*** Source records ***

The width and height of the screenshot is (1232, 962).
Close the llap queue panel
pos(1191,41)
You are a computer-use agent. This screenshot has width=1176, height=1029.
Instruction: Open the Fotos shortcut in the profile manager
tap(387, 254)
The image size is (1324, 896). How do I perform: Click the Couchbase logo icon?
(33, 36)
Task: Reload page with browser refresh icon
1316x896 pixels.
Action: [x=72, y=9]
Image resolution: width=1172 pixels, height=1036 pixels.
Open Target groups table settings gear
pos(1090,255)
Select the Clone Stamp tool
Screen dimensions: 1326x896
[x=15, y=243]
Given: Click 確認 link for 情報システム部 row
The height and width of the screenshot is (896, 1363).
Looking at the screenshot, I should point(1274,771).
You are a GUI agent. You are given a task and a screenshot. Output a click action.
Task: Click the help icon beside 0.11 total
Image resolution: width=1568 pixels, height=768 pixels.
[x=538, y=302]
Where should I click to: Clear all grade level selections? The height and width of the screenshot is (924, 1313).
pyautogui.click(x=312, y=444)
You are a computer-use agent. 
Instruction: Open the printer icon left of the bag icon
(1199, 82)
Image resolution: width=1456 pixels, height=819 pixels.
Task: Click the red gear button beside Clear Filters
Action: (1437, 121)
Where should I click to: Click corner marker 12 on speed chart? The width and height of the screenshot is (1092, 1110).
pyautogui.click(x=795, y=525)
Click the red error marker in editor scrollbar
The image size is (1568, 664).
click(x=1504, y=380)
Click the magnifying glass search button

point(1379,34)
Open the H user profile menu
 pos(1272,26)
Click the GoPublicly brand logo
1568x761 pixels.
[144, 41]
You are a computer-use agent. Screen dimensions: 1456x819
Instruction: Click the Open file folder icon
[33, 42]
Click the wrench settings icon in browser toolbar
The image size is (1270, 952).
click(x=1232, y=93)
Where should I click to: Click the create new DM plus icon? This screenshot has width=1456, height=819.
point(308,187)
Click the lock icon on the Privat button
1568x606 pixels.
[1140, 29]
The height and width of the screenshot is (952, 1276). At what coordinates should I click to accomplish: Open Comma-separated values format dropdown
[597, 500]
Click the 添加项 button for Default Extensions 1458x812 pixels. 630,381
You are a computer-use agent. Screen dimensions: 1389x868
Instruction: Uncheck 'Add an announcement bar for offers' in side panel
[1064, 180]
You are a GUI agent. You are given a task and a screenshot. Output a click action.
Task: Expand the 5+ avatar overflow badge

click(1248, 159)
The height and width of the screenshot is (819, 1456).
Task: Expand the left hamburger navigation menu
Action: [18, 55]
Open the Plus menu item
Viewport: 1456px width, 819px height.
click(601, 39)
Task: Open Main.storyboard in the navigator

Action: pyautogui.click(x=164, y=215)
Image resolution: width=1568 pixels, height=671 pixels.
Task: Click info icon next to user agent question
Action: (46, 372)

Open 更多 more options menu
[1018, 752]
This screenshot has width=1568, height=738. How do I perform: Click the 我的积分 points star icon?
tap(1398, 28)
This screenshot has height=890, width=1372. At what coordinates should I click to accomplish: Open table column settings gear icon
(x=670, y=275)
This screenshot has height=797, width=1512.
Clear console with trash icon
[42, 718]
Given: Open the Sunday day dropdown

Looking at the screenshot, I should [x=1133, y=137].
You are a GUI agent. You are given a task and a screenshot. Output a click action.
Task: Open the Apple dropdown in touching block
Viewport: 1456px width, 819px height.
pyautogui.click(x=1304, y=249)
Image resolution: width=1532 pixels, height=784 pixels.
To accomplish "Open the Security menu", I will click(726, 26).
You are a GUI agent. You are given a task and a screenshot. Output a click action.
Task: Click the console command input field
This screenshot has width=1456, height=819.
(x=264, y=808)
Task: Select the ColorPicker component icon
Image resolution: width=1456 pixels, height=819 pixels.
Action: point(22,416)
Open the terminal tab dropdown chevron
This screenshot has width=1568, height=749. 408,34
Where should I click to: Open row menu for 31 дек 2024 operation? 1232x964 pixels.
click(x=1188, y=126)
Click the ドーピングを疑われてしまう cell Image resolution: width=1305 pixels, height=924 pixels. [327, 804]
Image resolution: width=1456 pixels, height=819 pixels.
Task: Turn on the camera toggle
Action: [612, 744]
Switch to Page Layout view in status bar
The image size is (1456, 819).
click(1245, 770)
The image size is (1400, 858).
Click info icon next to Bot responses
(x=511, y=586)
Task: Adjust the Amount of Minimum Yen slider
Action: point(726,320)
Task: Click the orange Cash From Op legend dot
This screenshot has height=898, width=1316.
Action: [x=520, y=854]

***

**Work instructions:** Write out the records again, exactly as given.

**Answer to the exercise:**
The width and height of the screenshot is (1232, 962).
Close the llap queue panel
pos(1191,41)
You are a computer-use agent. This screenshot has width=1176, height=1029.
Instruction: Open the Fotos shortcut in the profile manager
tap(387, 254)
The image size is (1324, 896). How do I perform: Click the Couchbase logo icon?
(33, 36)
Task: Reload page with browser refresh icon
1316x896 pixels.
Action: [x=72, y=9]
Image resolution: width=1172 pixels, height=1036 pixels.
Open Target groups table settings gear
pos(1090,255)
Select the Clone Stamp tool
Screen dimensions: 1326x896
[x=15, y=243]
Given: Click 確認 link for 情報システム部 row
The height and width of the screenshot is (896, 1363).
Looking at the screenshot, I should point(1274,771).
You are a GUI agent. You are given a task and a screenshot. Output a click action.
Task: Click the help icon beside 0.11 total
Image resolution: width=1568 pixels, height=768 pixels.
[x=538, y=302]
Where should I click to: Clear all grade level selections? The height and width of the screenshot is (924, 1313).
pyautogui.click(x=312, y=444)
You are a computer-use agent. 
Instruction: Open the printer icon left of the bag icon
(1199, 82)
Image resolution: width=1456 pixels, height=819 pixels.
Task: Click the red gear button beside Clear Filters
Action: (1437, 121)
Where should I click to: Click corner marker 12 on speed chart? The width and height of the screenshot is (1092, 1110).
pyautogui.click(x=795, y=525)
Click the red error marker in editor scrollbar
The image size is (1568, 664).
click(x=1504, y=380)
Click the magnifying glass search button

point(1379,34)
Open the H user profile menu
 pos(1272,26)
Click the GoPublicly brand logo
1568x761 pixels.
[144, 41]
You are a computer-use agent. Screen dimensions: 1456x819
Instruction: Click the Open file folder icon
[33, 42]
Click the wrench settings icon in browser toolbar
The image size is (1270, 952).
click(x=1232, y=93)
Where should I click to: Click the create new DM plus icon? This screenshot has width=1456, height=819.
point(308,187)
Click the lock icon on the Privat button
1568x606 pixels.
[1140, 29]
The height and width of the screenshot is (952, 1276). At what coordinates should I click to accomplish: Open Comma-separated values format dropdown
[597, 500]
Click the 添加项 button for Default Extensions 1458x812 pixels. 630,381
You are a computer-use agent. Screen dimensions: 1389x868
Instruction: Uncheck 'Add an announcement bar for offers' in side panel
[1064, 180]
You are a GUI agent. You are given a task and a screenshot. Output a click action.
Task: Expand the 5+ avatar overflow badge

click(1248, 159)
The height and width of the screenshot is (819, 1456).
Task: Expand the left hamburger navigation menu
Action: [18, 55]
Open the Plus menu item
Viewport: 1456px width, 819px height.
click(601, 39)
Task: Open Main.storyboard in the navigator

Action: pyautogui.click(x=164, y=215)
Image resolution: width=1568 pixels, height=671 pixels.
Task: Click info icon next to user agent question
Action: (46, 372)

Open 更多 more options menu
[1018, 752]
This screenshot has width=1568, height=738. How do I perform: Click the 我的积分 points star icon?
tap(1398, 28)
This screenshot has height=890, width=1372. At what coordinates should I click to accomplish: Open table column settings gear icon
(x=670, y=275)
This screenshot has height=797, width=1512.
Clear console with trash icon
[42, 718]
Given: Open the Sunday day dropdown

Looking at the screenshot, I should [x=1133, y=137].
You are a GUI agent. You are given a task and a screenshot. Output a click action.
Task: Open the Apple dropdown in touching block
Viewport: 1456px width, 819px height.
pyautogui.click(x=1304, y=249)
Image resolution: width=1532 pixels, height=784 pixels.
To accomplish "Open the Security menu", I will click(726, 26).
You are a GUI agent. You are given a task and a screenshot. Output a click action.
Task: Click the console command input field
This screenshot has width=1456, height=819.
(x=264, y=808)
Task: Select the ColorPicker component icon
Image resolution: width=1456 pixels, height=819 pixels.
Action: point(22,416)
Open the terminal tab dropdown chevron
This screenshot has width=1568, height=749. 408,34
Where should I click to: Open row menu for 31 дек 2024 operation? 1232x964 pixels.
click(x=1188, y=126)
Click the ドーピングを疑われてしまう cell Image resolution: width=1305 pixels, height=924 pixels. [327, 804]
Image resolution: width=1456 pixels, height=819 pixels.
Task: Turn on the camera toggle
Action: [612, 744]
Switch to Page Layout view in status bar
The image size is (1456, 819).
click(1245, 770)
The image size is (1400, 858).
Click info icon next to Bot responses
(x=511, y=586)
Task: Adjust the Amount of Minimum Yen slider
Action: point(726,320)
Task: Click the orange Cash From Op legend dot
This screenshot has height=898, width=1316.
Action: [x=520, y=854]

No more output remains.